Have you seen this video yet?  Warning: it might make you rethink the way you’re living.  It has been a while since the first time I watched it, but its message still resonates on the daily.

Surrounded by technology, it can be difficult to step outside and realize the amount we consume.  When I lived in Spain as a nanny, the parents would comment on how much TV I watched online (maybe an episode a day, to feel comforted by the English).  I hardly thought it was a lot, but they were living with different standards.  It was a culture shock to feel pressured to spend less time using my computer, especially as my only connection to home.

The first time I came home from studying in Spain, I felt a similar shock.  This time it came from my cell phone.  In Madrid, we used no-contract (read: old school) cell phones to communicate.  We used to refer to them as “walkie-talkies” because we rarely held a conversation longer than two minutes of how/when/where we would meet up.  When I returned to my college campus in the States, I was immediately overwhelmed by my phone.  It kept ringing, friends were calling.  Text messages followed, others checking in.  I wanted to turn it off, throw it out the window, get it away.  I missed the quiet of being alone, soaking in the world around me, conversing with strangers, or just daydreaming.

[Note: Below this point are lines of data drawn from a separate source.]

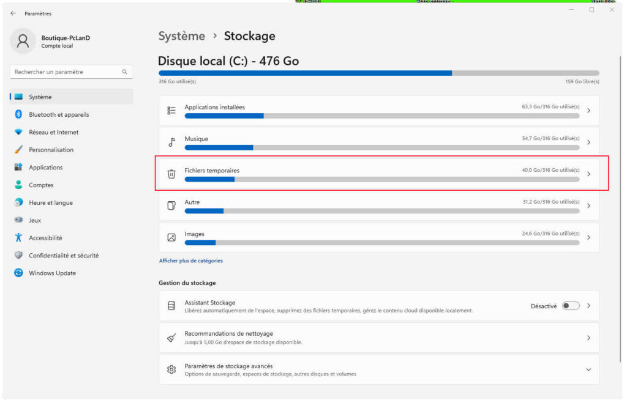Click the search magnifier icon

tap(124, 72)
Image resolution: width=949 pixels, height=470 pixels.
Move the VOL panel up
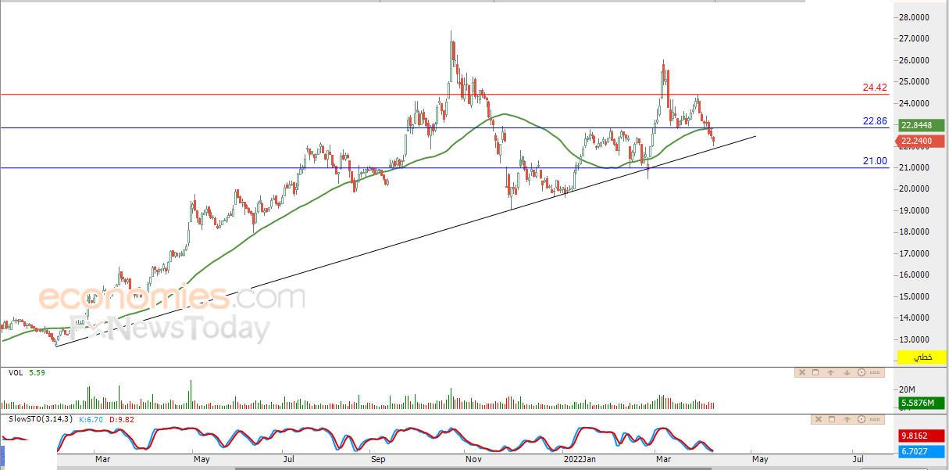(x=831, y=372)
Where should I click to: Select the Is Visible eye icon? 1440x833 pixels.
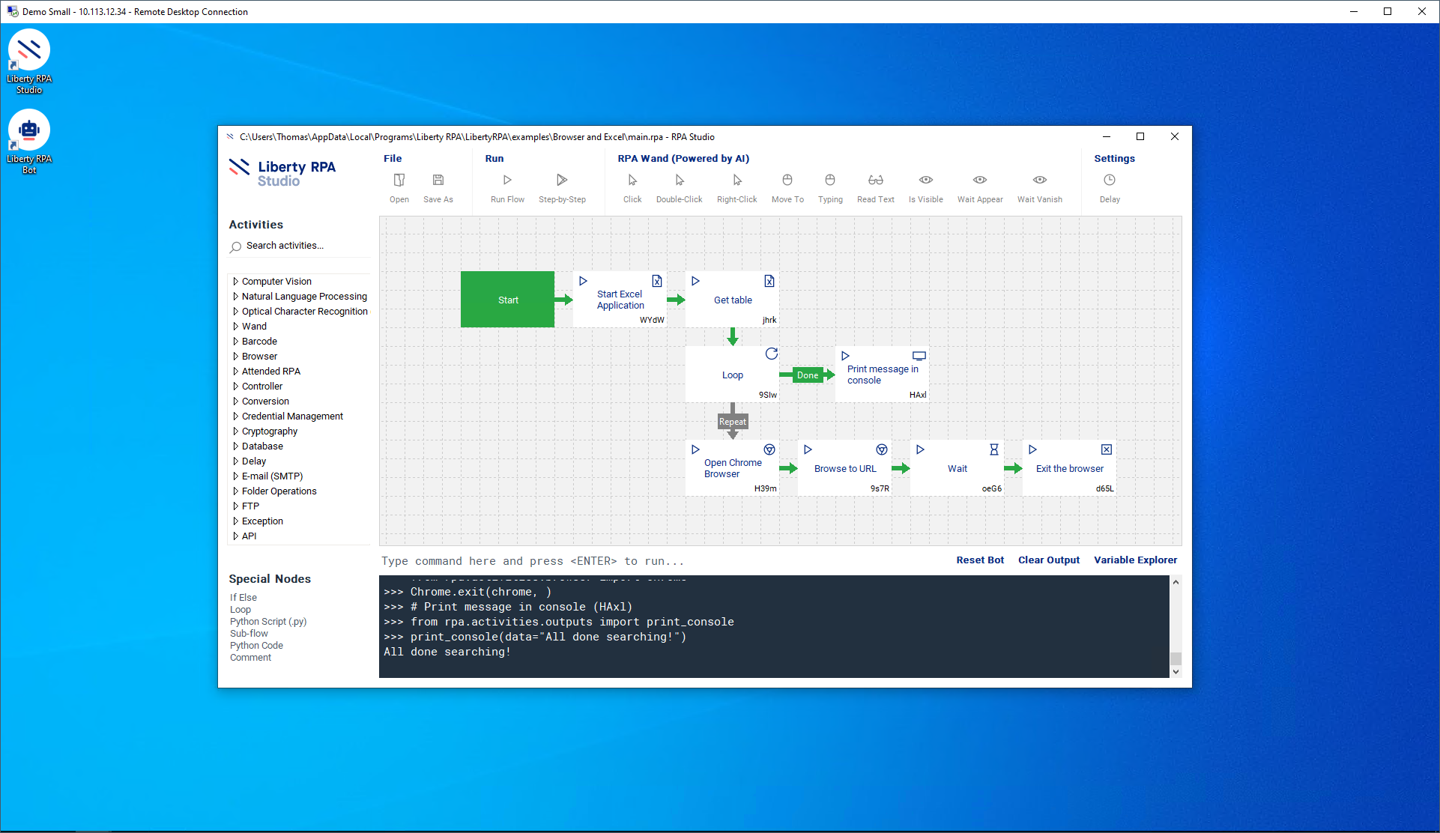[926, 180]
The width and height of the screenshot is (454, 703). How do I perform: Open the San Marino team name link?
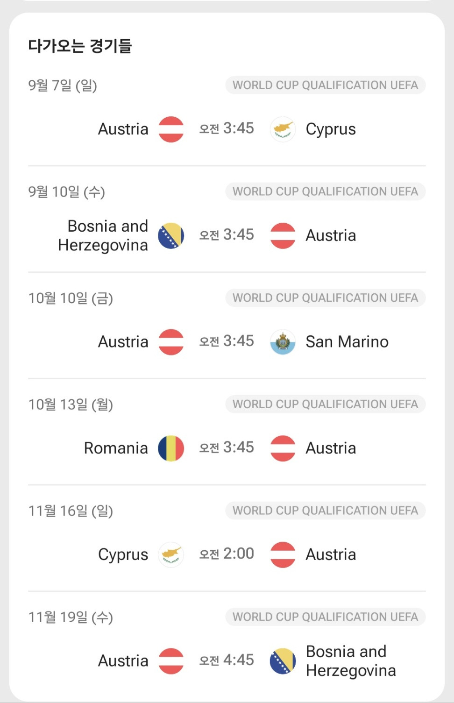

I think this is an important topic for this generation to talk about.  It takes time to break a habit.  I still find myself checking my phone while waiting in line (Did I think I was going to receive an important e-mail in the last two minutes?). I make efforts to retire use while in the presence of company (As in the video, friends might not be there if just “a group message will do”).  I spent a few months away from Facebook, disconnecting my life from the public view (My favorite quote, “The time you don’t have to tell hundreds of what you’ve just done, because you want to share this moment, with just this one”).  I bought the lowest cable package possible, and instead spend time reading or doing things outside when I can.  I am left with many changes to make, but I figure every little step counts towards a better world.

I hope we can teach the next generation to “learn to coexist”.